Groenland : quand sonne l'heure de résister, heureusement qu'on est là !
Transcription youtube_captions. À recouper avec la source d'origine.
L'Europe décide que le Groenland, c'est le Groenland et ils sont pleinement solidaires du Danemark. Fort bien. Contre qui ?

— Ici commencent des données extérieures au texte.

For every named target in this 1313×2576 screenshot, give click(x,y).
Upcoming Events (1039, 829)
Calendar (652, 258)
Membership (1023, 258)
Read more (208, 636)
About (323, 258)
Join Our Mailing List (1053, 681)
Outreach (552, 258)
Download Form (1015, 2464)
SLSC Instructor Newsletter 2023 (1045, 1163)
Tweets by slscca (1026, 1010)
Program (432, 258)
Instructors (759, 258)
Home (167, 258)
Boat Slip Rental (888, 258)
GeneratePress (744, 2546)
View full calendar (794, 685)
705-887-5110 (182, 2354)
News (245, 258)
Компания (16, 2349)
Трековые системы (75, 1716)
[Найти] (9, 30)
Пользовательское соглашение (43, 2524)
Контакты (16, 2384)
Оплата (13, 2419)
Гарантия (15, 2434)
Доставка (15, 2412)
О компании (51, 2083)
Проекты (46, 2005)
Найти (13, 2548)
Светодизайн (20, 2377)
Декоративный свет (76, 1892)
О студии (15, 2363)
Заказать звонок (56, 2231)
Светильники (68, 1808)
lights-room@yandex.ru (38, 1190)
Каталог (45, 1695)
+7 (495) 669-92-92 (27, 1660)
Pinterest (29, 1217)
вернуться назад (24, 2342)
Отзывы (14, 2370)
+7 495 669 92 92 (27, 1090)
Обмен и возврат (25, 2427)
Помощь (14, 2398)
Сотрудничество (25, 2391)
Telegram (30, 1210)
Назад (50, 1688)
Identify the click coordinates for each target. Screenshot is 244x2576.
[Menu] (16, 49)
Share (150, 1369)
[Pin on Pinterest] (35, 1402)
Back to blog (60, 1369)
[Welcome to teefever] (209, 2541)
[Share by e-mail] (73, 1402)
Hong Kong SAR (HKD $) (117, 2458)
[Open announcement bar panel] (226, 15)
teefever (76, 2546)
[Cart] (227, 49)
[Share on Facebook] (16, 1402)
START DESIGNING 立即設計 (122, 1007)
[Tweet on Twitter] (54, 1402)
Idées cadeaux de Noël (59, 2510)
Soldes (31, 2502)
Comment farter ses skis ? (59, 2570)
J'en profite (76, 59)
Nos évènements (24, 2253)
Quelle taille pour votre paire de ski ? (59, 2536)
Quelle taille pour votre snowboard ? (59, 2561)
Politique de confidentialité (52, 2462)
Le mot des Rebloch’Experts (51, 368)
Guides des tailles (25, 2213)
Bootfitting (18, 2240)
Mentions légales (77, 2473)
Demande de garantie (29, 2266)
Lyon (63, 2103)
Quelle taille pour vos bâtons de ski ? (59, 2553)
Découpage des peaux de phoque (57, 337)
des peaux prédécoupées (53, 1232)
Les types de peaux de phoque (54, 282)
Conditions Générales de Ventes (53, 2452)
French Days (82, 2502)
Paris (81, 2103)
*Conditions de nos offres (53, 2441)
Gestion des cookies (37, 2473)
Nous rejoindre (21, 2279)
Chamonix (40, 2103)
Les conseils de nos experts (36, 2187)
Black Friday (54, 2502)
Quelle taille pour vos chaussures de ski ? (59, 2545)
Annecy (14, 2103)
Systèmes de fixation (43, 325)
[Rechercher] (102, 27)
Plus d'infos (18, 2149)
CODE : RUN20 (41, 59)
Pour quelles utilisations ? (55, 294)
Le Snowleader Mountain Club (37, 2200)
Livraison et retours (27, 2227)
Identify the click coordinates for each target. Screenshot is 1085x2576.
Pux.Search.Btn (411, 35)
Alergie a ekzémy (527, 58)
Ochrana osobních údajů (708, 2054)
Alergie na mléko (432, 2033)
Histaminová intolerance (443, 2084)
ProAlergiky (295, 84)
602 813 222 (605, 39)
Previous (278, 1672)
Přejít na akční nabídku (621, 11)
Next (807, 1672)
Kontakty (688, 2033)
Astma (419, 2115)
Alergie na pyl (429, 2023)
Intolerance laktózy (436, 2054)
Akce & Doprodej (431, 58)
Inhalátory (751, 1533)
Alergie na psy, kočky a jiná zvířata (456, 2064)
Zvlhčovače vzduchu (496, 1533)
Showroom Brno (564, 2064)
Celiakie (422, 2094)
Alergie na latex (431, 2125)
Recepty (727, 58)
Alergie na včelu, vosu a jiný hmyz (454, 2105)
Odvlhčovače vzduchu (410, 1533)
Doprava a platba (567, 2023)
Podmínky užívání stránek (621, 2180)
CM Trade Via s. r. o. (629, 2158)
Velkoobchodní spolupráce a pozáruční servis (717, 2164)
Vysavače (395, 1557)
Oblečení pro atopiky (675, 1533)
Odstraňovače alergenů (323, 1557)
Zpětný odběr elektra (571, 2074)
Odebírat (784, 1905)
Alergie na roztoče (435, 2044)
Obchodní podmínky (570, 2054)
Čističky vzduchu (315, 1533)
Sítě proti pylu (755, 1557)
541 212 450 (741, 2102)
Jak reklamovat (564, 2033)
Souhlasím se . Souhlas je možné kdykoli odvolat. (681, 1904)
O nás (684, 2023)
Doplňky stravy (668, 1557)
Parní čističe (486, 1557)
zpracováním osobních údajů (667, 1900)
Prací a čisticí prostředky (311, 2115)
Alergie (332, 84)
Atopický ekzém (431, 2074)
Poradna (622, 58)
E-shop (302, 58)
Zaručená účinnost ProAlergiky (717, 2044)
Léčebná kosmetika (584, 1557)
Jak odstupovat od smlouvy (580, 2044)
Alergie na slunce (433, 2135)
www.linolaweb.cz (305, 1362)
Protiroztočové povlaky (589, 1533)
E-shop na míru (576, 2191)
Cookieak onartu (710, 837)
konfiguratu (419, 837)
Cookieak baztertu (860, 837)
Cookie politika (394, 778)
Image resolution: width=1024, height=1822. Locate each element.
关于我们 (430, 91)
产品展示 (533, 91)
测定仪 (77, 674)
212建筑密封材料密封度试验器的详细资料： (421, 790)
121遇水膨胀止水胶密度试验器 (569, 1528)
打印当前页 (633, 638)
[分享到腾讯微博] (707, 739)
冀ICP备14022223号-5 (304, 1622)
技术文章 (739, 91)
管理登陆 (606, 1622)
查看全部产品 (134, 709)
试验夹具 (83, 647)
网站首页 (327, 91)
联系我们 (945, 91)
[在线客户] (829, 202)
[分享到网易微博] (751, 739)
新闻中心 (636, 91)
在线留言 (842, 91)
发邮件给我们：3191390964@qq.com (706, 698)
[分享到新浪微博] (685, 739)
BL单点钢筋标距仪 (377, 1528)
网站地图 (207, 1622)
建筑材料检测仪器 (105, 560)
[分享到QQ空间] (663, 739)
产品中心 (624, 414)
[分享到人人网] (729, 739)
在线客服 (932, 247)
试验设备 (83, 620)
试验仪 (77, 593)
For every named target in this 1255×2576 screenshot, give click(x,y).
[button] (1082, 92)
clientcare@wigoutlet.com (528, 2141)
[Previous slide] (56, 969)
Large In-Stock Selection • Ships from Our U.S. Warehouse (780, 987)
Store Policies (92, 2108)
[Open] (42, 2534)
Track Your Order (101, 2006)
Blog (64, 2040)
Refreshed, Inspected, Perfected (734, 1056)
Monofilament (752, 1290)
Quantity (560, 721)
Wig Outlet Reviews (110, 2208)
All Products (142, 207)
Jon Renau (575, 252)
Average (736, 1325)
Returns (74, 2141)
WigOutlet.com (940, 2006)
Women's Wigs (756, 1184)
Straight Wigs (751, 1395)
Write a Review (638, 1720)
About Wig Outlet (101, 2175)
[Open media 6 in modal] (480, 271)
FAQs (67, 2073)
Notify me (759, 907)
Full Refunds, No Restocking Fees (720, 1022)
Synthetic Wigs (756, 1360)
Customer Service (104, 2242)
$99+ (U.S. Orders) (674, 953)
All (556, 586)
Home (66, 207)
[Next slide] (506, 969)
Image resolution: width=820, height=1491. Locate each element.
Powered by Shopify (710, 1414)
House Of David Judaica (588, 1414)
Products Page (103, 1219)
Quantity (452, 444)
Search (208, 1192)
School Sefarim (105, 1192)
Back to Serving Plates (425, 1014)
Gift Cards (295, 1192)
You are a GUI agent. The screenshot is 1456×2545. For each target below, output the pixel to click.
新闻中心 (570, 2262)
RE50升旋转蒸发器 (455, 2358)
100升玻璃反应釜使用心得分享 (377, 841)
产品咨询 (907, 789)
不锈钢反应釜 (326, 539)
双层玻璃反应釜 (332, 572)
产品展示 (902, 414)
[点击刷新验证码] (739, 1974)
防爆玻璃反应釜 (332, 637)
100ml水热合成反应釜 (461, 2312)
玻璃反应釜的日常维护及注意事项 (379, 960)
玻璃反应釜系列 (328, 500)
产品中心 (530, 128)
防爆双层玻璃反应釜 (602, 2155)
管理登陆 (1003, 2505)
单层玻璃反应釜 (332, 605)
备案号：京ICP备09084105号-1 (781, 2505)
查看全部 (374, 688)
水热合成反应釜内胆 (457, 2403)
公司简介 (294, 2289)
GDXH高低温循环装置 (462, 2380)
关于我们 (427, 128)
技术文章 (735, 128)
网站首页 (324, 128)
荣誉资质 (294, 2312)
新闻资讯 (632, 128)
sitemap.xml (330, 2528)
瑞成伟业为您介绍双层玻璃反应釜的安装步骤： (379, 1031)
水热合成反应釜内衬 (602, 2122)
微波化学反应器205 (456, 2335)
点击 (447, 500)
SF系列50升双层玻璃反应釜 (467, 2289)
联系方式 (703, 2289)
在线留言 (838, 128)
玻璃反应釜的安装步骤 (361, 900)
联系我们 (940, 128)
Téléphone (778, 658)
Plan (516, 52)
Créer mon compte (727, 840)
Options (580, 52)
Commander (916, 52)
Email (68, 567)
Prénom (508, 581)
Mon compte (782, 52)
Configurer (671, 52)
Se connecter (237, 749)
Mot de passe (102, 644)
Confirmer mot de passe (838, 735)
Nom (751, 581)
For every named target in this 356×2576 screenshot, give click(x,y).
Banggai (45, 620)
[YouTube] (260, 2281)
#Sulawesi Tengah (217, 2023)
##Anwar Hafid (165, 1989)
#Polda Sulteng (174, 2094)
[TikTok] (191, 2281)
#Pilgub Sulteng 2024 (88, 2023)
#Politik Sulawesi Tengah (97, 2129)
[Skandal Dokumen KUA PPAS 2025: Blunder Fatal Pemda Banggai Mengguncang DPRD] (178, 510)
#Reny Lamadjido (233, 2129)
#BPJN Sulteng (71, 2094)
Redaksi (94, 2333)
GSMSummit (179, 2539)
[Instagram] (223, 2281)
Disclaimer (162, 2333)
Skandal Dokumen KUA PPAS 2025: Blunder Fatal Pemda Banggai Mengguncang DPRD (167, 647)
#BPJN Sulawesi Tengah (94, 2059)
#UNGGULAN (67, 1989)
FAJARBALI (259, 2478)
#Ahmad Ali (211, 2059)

Ah, c'est pas marqué. Le Groenlande est menacé par les ourses blancs, euh les Martiens, on ne sait pas qui, peut-être même par Poutine, qui sait à moins que ce soit par les filles. [rires] Mais on ne sait pas.
Je le prends devant vous [applaudissements] à la blague mais ça me fait honte. Alors sur le Groenland, je vous livre la dernière déclaration de monsieur Trump. C'est presque aussi clair que du Macron.
Nous nous occuperons du Groenland environ dans 2 mois. Le rendez-vous est fixé. Parlons du Groenland dans 20 jours. 2 mois ça fait 60 jours.
Pas 20 jours. Peut-être une erreur de calcul mental. En tout cas, il l'a dit.
Personne ne peut dire "On n'est pas prévenu." D'ailleurs, vous êtes prévenu depuis le début. Et je vous rappelle qu'au début, ils n'ont rien dit.
Il s'est trouvé un seul et unique gugus pour aller au Canada qui était également menacé pour dire en anglais no Mrter Trump. No means no. English. [rires] On n'est pas d'accord, on peut pas.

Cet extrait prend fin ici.